I guess if it’s out of this world, it’s the devil’s? I don’t get it, but I like the name.
Aug 17th • 2014
I’ve been inspired as of late to make better use of my time here in Florida. I’d like to imagine that I’ll be here forever, but the only absolute in life is change…and there are mountains out west. No, this isn’t an announcement that I’m moving. Rather, it’s an encouragement from myself to myself (and you if you’re willing) to explore our backyard. I have a suspicion that creating adventure in the quiet moments might be a worthwhile step in practicing contentment.
So, first on the list of local adventures: Devil’s Den.
This underground spring that dates back to the prehistoric era is outside of Gainesville, Florida in little Williston. There is space for tents or R.V.s, whichever camping style you prefer. And if you are a diver, then this is a must-see stop. Entrance to the site will cost you $10 during the week and $15 on weekends.
For the less serious spelunkers (like Brooke, Brittany, and myself) there is an option to snorkel. For a few dollars more, you can rent a diving mask, snorkel, and fins from the folks at Devil’s Den. The gear is necessary as no regular swimming is allowed in the spring.
In days past, Devil’s Den had a whole scuba diving pool set up. We learned later that the “swampy” swimming hole next to the picnic tables once featured clear water and diving areas as deep as sixty feet. Due to an invasive water weed, that area has been shut down until further notice. But never fear, the real crown jewel, the underground springs, are clear, beautiful, and still open.
The entrance down into the cave looks menacing at first…just beware of a few slippery steps and you’ll survive the descent unscathed.
Like any other spring in Florida, the water is cold. It’s a chilly 72 degrees year-round. Unlike those other springs, the location of Devil’s Den in an underground cavern adds a whole extra element of awe.
It also adds the necessity for lots of steps.
We shared the water with snorkelers and divers alike. An unexpected highlight was watching groups of scuba divers descend to the bottom of the cavern and then slowly disappear into cave entrances unknown to us. I think the total depth of the caves is 100 feet…but considering that I stayed surface-level, feel free to correct me.
After a couple of hours of exploring the cold clear water, we surfaced to quickly explore the rest of the camp before departing. The grounds include the spring, of course, the old scuba pool, and another pool for swimming.
The groundskeeper was the one to inform us of the dilemma caused by the invasive water weed. A trial solution was to introduce different types of fish to the environment in hopes that they would eat through the weed. There was blue catfish, koi, and more teaming in the water. They are still waiting to see if the fish can defeat the invasive weed.
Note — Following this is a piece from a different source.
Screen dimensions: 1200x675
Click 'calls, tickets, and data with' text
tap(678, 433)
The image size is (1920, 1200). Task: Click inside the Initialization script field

We also came across a lot (and I’m not exaggerating) of banana spiders during our foray into the woods. A lot. An ungodly amount.
After Devil’s Den, we had brunch at Mother’s Pub and Grille in Gainesville. Super friendly staff and lots of seating…and a pretty spicy Bloody Mary.
I got a dish called “Breakfast at Tiffany’s.” It was simple and perfect with just the right amount of cheese, bacon, and hash brown to suit. What is an adventure without food? Well…a pretty lame adventure.
Next door to Mother’s is Karma Cream. They feature vegan and organic options in baked goods, ice cream, and more. I love that these two restaurants are neighbors! Before anyone makes a fuss, let me remind them that vegan does not mean sugar-free. Case closed.
And they had cupcakes. Can you guess what I got?
Our final stop in Gainesville was suggested by Brittany Edwards and is oddly enough also named after the devil. Devil’s Millhopper is a giant sink hole and a geological state park. It also doesn’t feel like Florida. The deeper we went, the cooler the air. There weren’t a lot of bugs either. And due to the recent rain, the pit’s ecosystem had shifted. Hundreds of mini-waterfalls were plunging into the sinkhole. Eventually this water will make it’s way into the Floridan aquifer. For now, it made the experience slightly magical…and rainforst-esque.
Credit for this shot goes to Brooke. The stylish eye-wear is sadly not mine.
I can think of no better way to end a day spent in nature than with a “Parks & Rec” moment made real. As we were leaving the park, I happened upon the guest book. Please enjoy that first entry.
Should you know the author of that genius insert, please let them know that I’d like to be friends.